7 thoughts on “31 Days of Revolutionary Women, #04: Margaret Sanger”

  1. So…. She’s labeled as a eugenisist because she was one. Of course she staffed the clinic with black women, we have had justified historical mistrust of western medicine and having an all black staff greatly increases the likelihood of our coming in. She wrote very nasty letters about the extermination of Black people, truly horrific words that she directed towards people that looked like me and breathed like you. As much as I agree that her evil intentions brought about amazing accessibility and choice I also know that to glorify her personhood without acknowledging her intent you are perpetuating the travesty of White dominance in our society.

    1. Thank you bringing this up…my original article did not have the word Nazi in quotes- that was added by an editor without my approval.

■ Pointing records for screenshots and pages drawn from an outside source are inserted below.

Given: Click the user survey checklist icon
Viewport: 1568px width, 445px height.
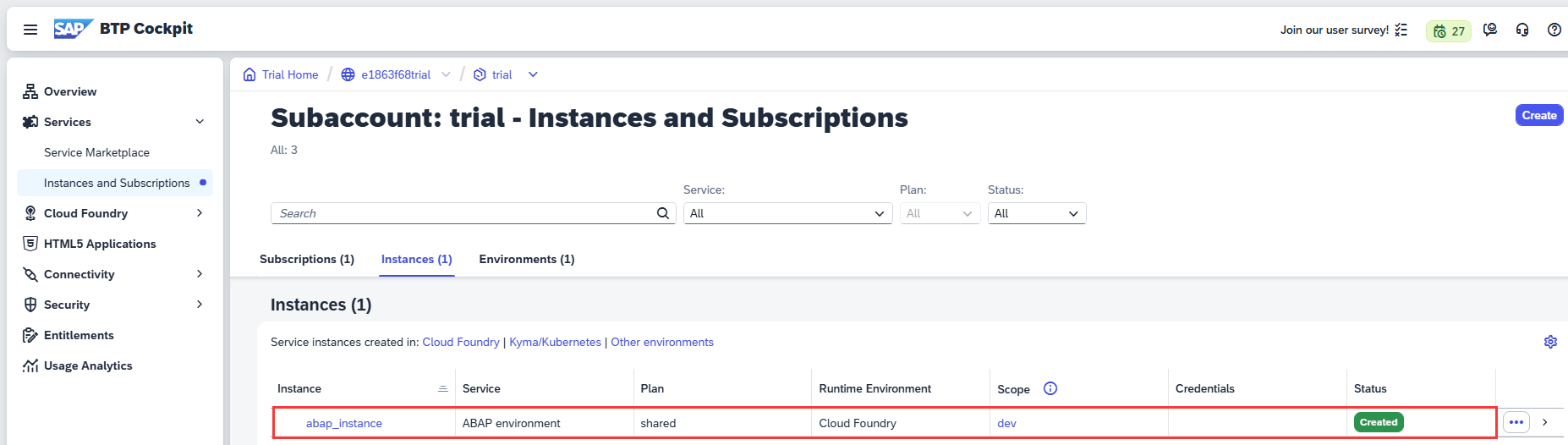Looking at the screenshot, I should click(1401, 30).
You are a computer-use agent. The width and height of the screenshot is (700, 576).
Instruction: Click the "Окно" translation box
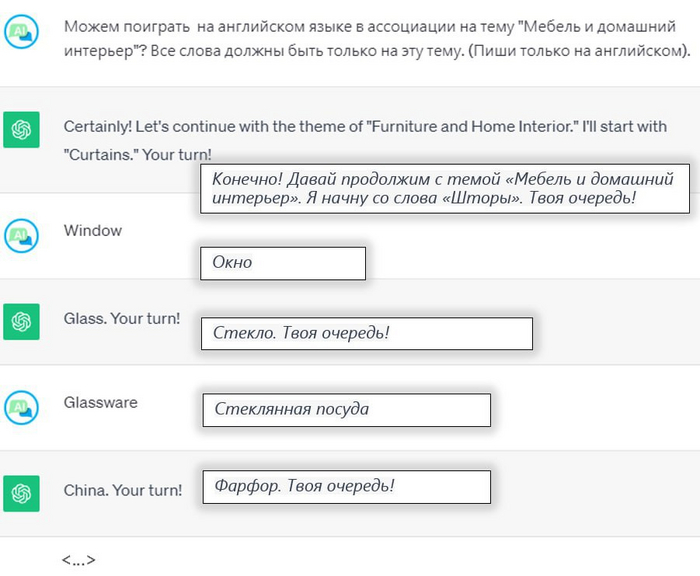point(283,263)
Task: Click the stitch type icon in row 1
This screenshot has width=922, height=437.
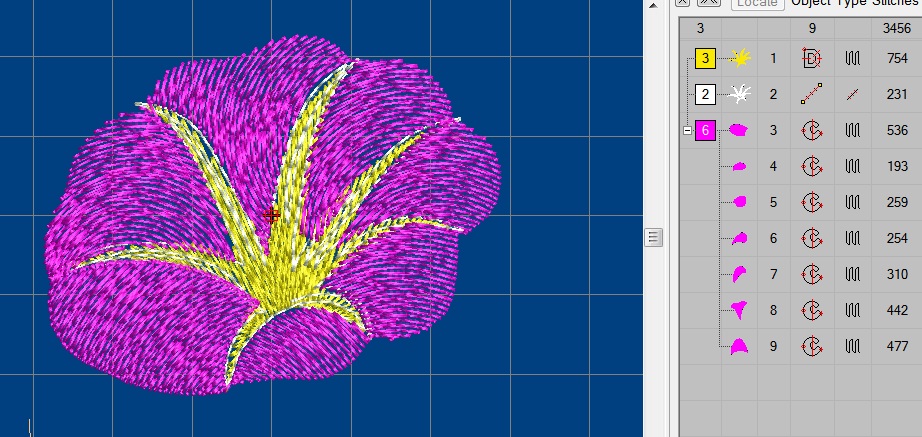Action: (853, 58)

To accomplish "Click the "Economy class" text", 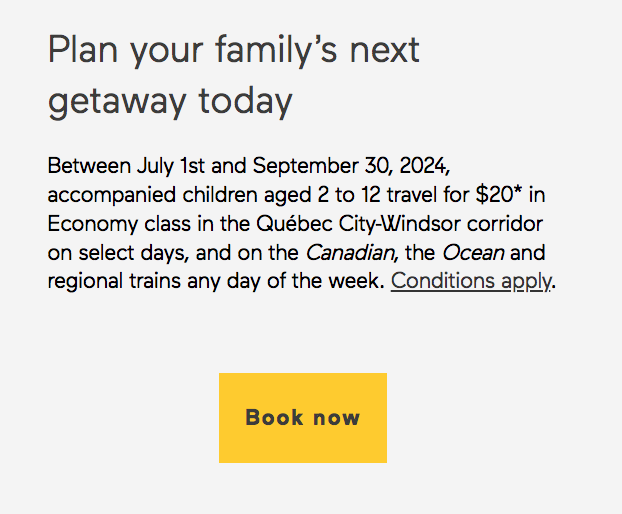I will tap(119, 224).
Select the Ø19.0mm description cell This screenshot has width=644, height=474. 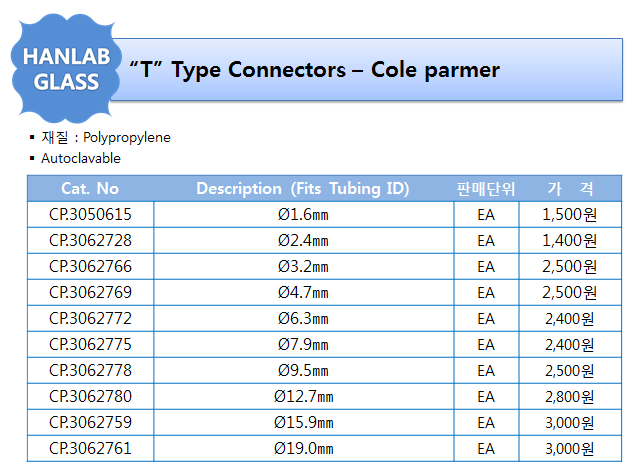(304, 448)
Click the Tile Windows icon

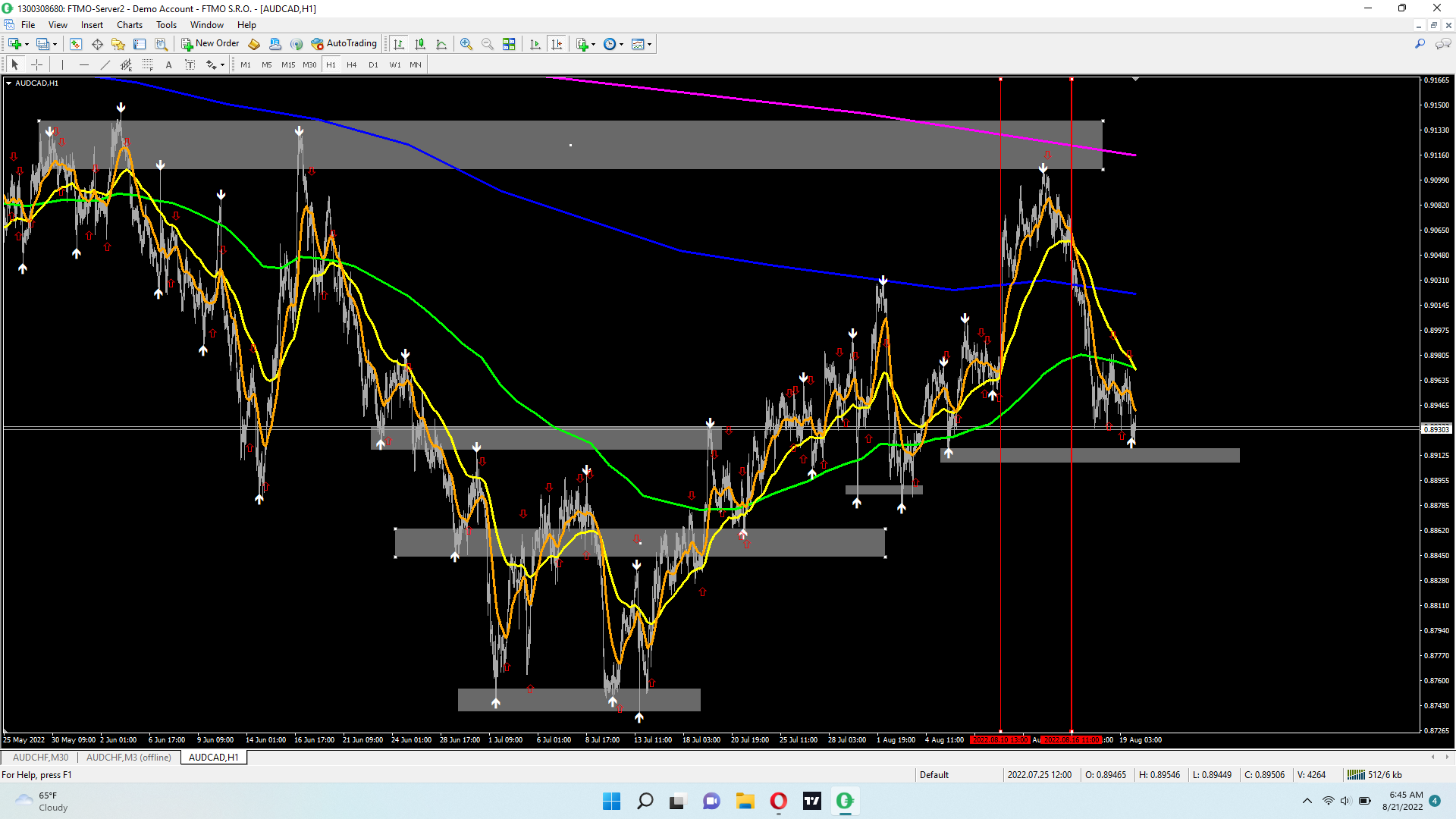[509, 44]
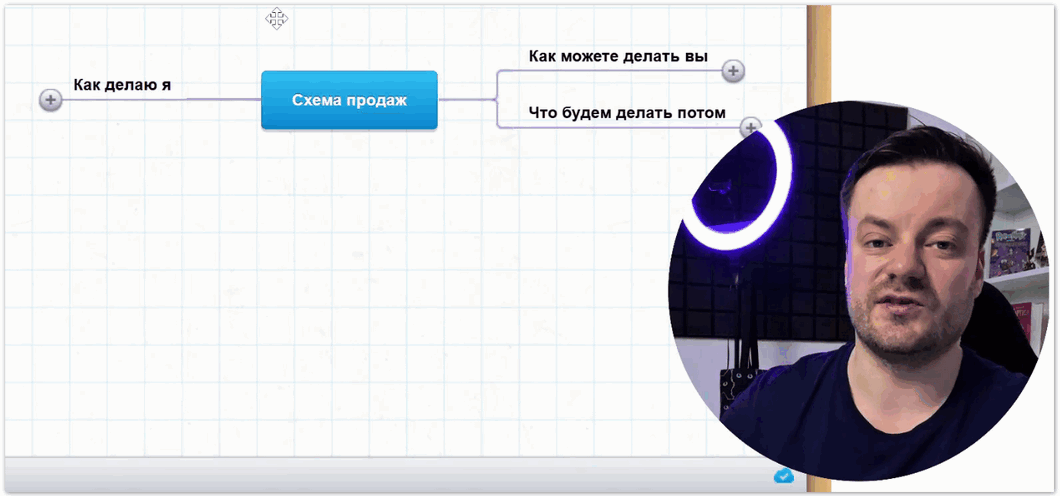This screenshot has width=1060, height=496.
Task: Click the white panel right of orange divider
Action: point(940,50)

      I am definitely not a fan of the woman. I am writing about my ambivalence. Maybe that wasn’t clear enough. What I want to get at through this article is that yes– this white woman pushed and perpetuated practices of western medicine for the purpose of contraception in impoverished, immigrant and minority communities and now those practices have been widely accepted while traditional practices, the ones that were passed down from woman to woman, have been buried and censored by essentially, the same forces that censored Sanger 100 years ago, perpetuating all of our dependence on the system, regardless of the color of you skin.

      I’m grateful for your words.

  2. This!:

    “The law has caused the perpetuation of quackery. It has created the fake and the quack who benefit by its existence.

    Jail has not been my goal. There is special work to be done, and I shall do it first. If jail comes afterward, I shall call upon all to assist me. In the meantime, I shall attempt to nullify the law by direct action and attend to the consequences later.”

    So inspiring.

    Funny she ends the letter “Yours fraternally,” fraternal implying brotherhood. The language of the times, I’m sure. Is there a word like fraternal that signifies sisterhood?

    1. I had the same thought in regard to the word “fraternally” and I think that it speaks to who she is aiming to gain approval from (why appeal to women when they don’t have any power?)– fraternally is a conveniently unsentimental (sentimentality being regarded as feminine i.e. weak) word for implying familial (undying) steadfastness. I would argue that no, there is not a word in English that translates across genders.

  3. Wow, SistaInTune, just read your commentary. Thank you for naming racism in Margaret Sanger. I did not know who she was until I read Emily’s article. It seems that she did do some meaningful work, and stand up to powerful male interests, but to know that she perpetuated racism illuminates the complexity of empowerment in an empire that still suffers so greatly from both racism/white supremacy and sexism/patriarchy.